• [Problem statement]: Set down exactly the lines below, starting at the one that contains "Instruction: Toggle the" and ending at the one that contains "Where should I click to: Click", with both of those lines included and nothing else.

• [Data for processing]:
######

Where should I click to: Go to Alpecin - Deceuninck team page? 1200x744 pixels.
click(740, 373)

######

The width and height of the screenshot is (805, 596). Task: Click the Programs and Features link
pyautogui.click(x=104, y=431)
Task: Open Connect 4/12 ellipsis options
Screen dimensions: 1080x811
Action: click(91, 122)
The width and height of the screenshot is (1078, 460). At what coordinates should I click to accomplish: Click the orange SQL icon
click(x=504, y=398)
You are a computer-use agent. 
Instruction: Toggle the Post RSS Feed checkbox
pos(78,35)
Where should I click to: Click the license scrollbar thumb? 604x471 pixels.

######

• [Written answer]:
Instruction: Toggle the Post RSS Feed checkbox
pos(78,35)
Where should I click to: Click the license scrollbar thumb? 604x471 pixels.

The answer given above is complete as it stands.